Stay up to date with notifications from The Independent

Notifications can be managed in browser preferences.

The Civil Service is failing dismally to represent the nation’s diversity

Inside Whitehall: The Civil Service took on six black students out of 750 who applied

Oliver Wright
Tuesday 20 August 2013 10:06 BST
Comments
The former War Office building in Whitehall, which is to be sold more than £100m
The former War Office building in Whitehall, which is to be sold more than £100m (EPA)

A few days ago the Government slipped out its most recent Civil Service recruitment statistics. And, for anyone who cares about equality, they make depressing reading.

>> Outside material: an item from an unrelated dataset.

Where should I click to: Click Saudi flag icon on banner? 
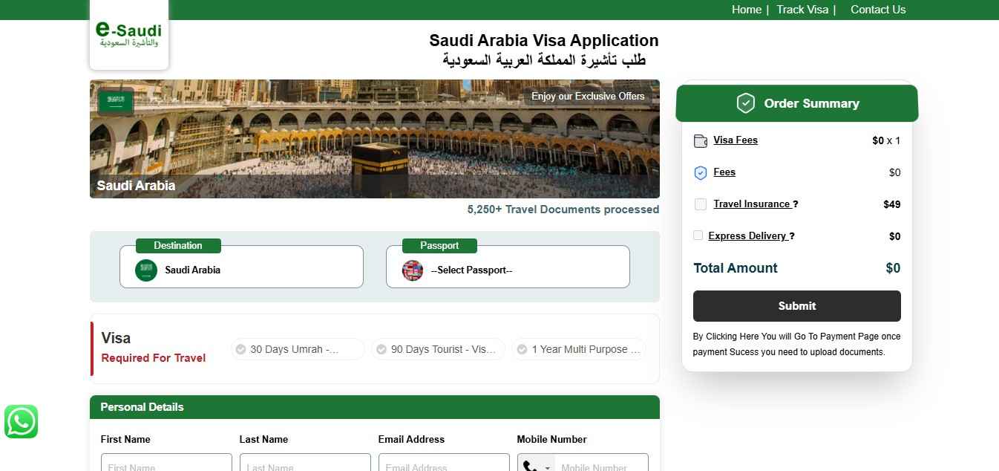click(116, 100)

The report shows that last year if you were white graduate you had a one in 30 chance of successfully applying for a Fast Stream job that puts you on road to one day reaching the very top of the Civil Service. Not great odds – but not bad considering the intense competition for places.

If you were Asian the odds got longer – around one applicant in 50 was successful. But if you were black your chances or being recruited were just one in 134.

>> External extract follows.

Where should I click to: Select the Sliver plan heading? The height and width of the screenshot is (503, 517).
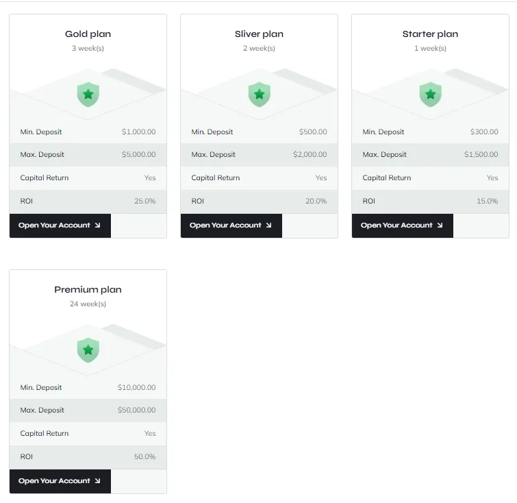pyautogui.click(x=259, y=34)
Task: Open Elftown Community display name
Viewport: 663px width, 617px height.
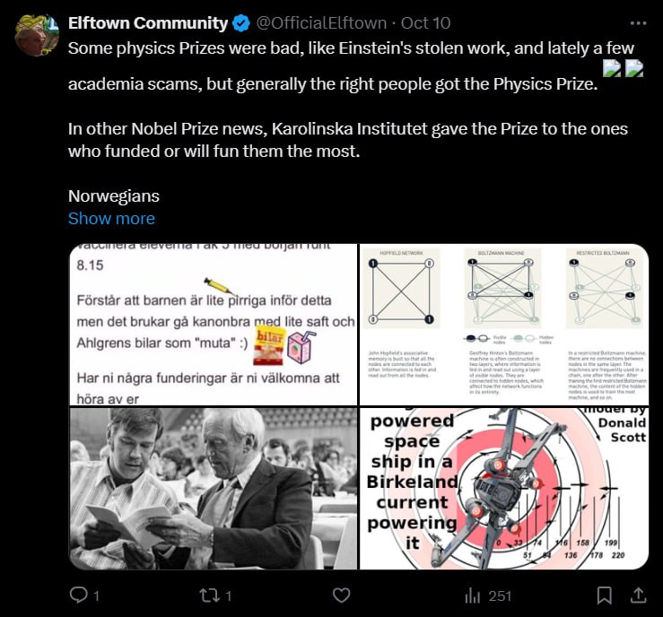Action: pos(148,23)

Overall last year the Civil Service hired just six black students out of more than 750 who applied. Out of 183 Bangladeshi graduates who applied not a single person was taken on.

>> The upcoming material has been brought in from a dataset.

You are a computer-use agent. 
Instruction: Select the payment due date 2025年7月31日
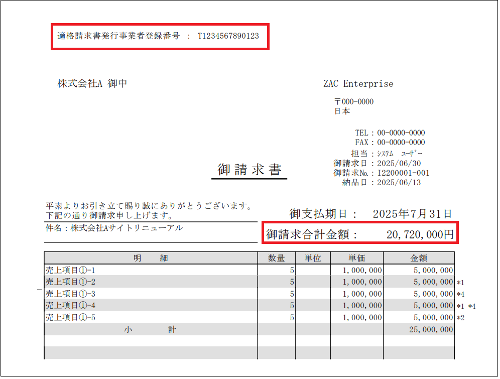412,214
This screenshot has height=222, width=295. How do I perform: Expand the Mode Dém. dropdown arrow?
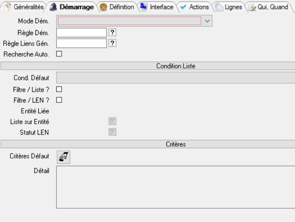pyautogui.click(x=207, y=21)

And your chances of being accepted for a job if you were white were almost a third higher than if you came from an ethnic minority background of any description.

These figures might not be so concerning if the general trajectory of ethnic minority recruitment was improving. But looking back over the years the progress could best be described as patchy.

In 2006 the chances of a white graduate entering the civil service were one in 29 compared to one in 31 now. By contrast, for ethnic minorities the odds were one in 36 in 2006 compared to one in 43 now. But the bald figures hide another, perhaps more worrying trend. Almost all those black and Asian candidates who were rejected in 2011 lost out without even being interviewed.

They either failed the Civil Services online assessment or the next stage where candidates have to conduct an “inbox” test – prioritising decision-making and processing information.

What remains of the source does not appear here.